Обиход нотнаго пения. М., 1772.

Обиход сокращенный нотнаго пения. М., 1778.

Потулов, Н. М. Руководство к практическому изучению древнего Богослужебного пения православной Российской церкви. Издание второе. М., 1875.

Пэрриш К., Оул Дж. Образцы музыкальных форм от григорианского хорала до Баха. Л., 1975.

Субботин Н. И. Дело патриарха Никона. М., 1862.

Успенский Н. Д. Древнерусское певческое искусство. М., 1971.

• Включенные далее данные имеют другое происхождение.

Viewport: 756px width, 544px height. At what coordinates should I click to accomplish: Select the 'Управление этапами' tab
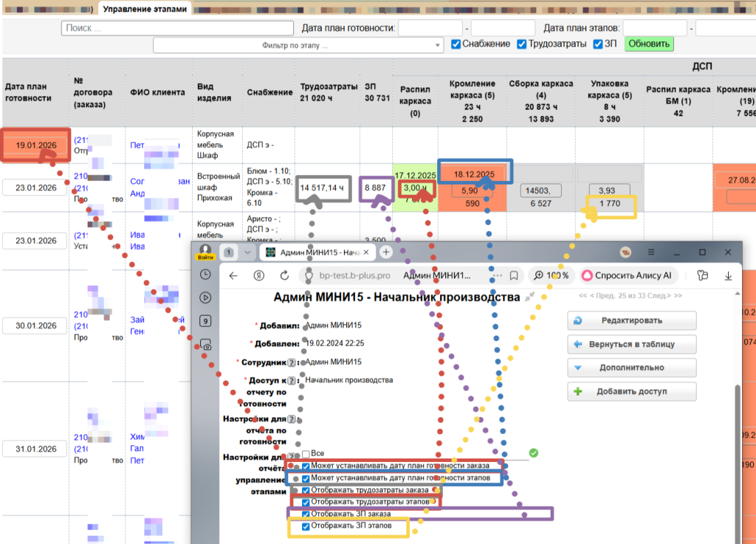145,9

Dragoumis, M. Ph. The Survival of Byzantine Chant in the Monophonic Music of the Modern Greek Church. – In: Studies in Eastern Chant. I. London, 1966.

Petresco I. D. Etudes de la musique byzantine. Bucarest, 1967 (1968).

Wellesz, E. A History of Byzantine Music and Hymnography. Oxford, 1961.

СПИСОК РУКОПИСНЫХ ИСТОЧНИКОВ

РГБ, Греч. 200 (XVI век).

РГБ, ф. Севастьянова, II, № 38 (XVIII век).

ГИМ, Син. певч. собр. № 158 (XVIII век).

ГИМ, Син. певч. собр. № 1207 (XVII век).